Archimandrite Gregorios (Estephan)
Les Apôtres ont transmis l'enseignement du Seigneur Jésus-Christ dans le monde, ainsi que le devoir d'obéissance absolue à cet enseignement. De cette juste obéissance aux commandements, transmise de génération en génération, est née la Tradition, appelée Tradition Apostolique, qui englobe l'ensemble de la foi de l'Église. C'est pourquoi l'apôtre Paul a loué l'obéissance des Corinthiens en disant : "Je vous loue, frères, de vous souvenir de moi en toutes choses, et d'observer les ordonnances, comme je vous les ai données". Car la Tradition dans l'esprit orthodoxe est le critère pour comprendre la foi.
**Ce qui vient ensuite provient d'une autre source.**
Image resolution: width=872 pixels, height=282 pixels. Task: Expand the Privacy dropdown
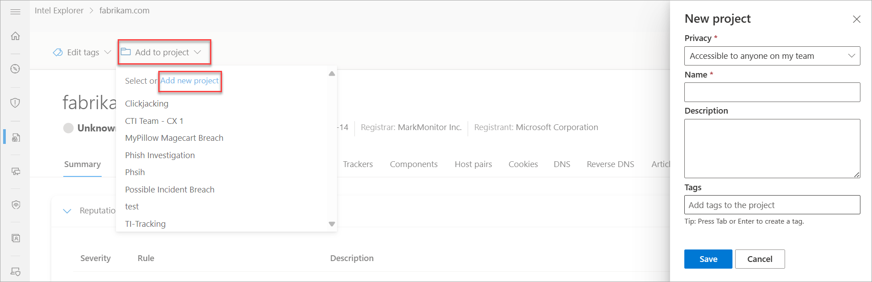click(x=772, y=56)
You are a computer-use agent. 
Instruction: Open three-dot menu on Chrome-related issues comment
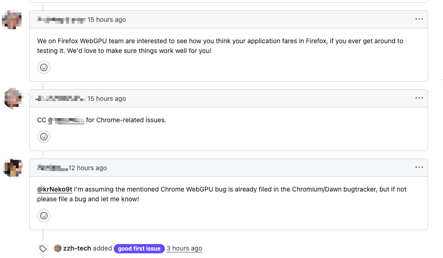(419, 98)
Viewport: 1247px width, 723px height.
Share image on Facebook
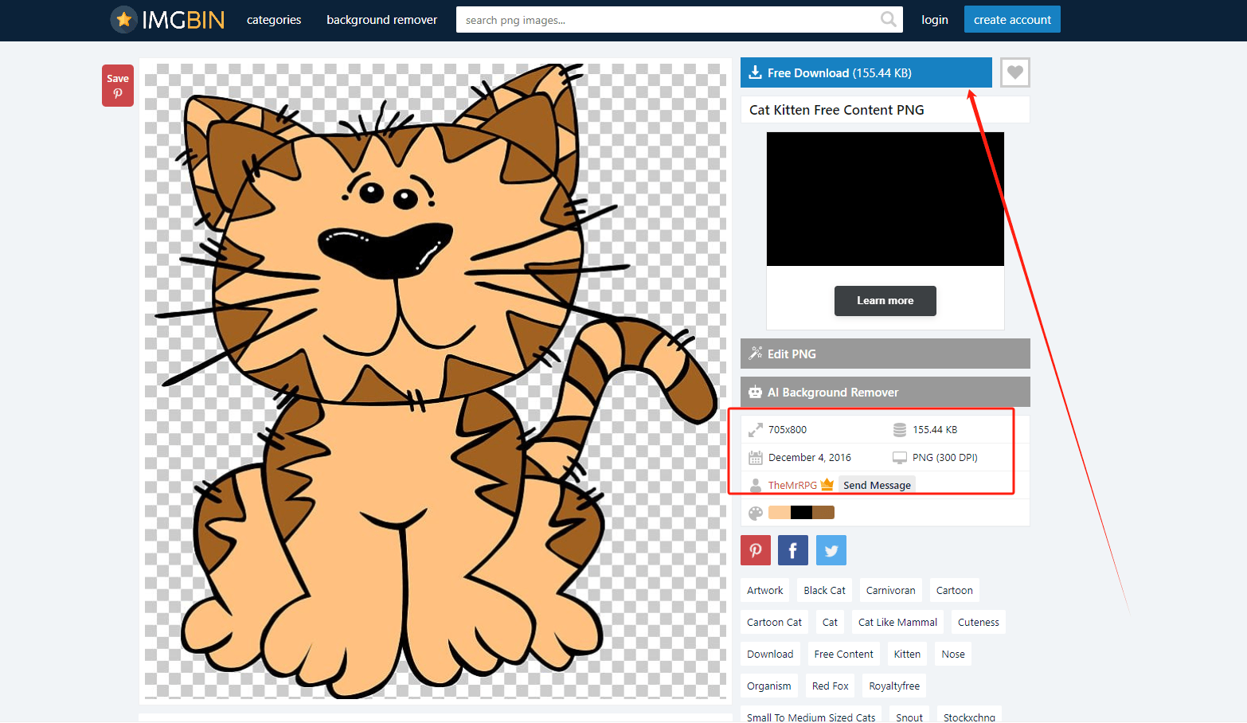792,550
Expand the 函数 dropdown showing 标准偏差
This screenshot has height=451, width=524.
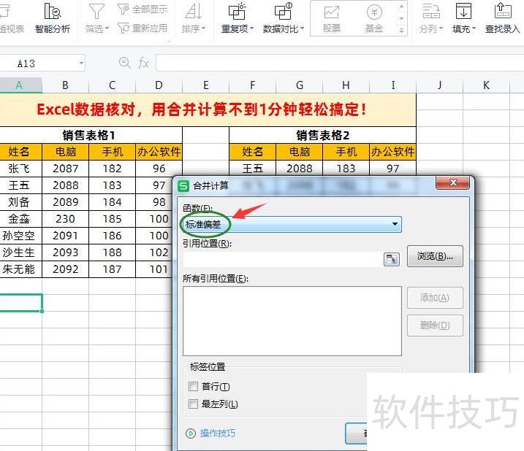click(x=395, y=224)
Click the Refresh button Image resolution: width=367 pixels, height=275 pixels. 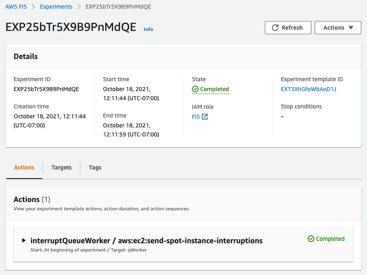(288, 28)
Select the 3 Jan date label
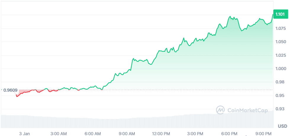This screenshot has height=136, width=289. coord(25,133)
Le contraire de la Tradition est hérésie, tout comme la transgression est le contraire de l'obéissance. Toute dérogation à la Tradition est hérétique. Personne ne peut comprendre la foi si ce n'est dans la manière dont elle a été livrée à l'Église par les Apôtres. Au sujet des gardiens de l'Église, saint Clément d'Alexandrie dit : "Ils conservent la Tradition bénie de la foi qui est transmise directement par les saints Apôtres". Et Eusèbe de Césarée dit que saint Ignace d'Antioche était un défenseur des fidèles contre les hérésies et qu'il les "exhortait fermement dans la tradition apostolique".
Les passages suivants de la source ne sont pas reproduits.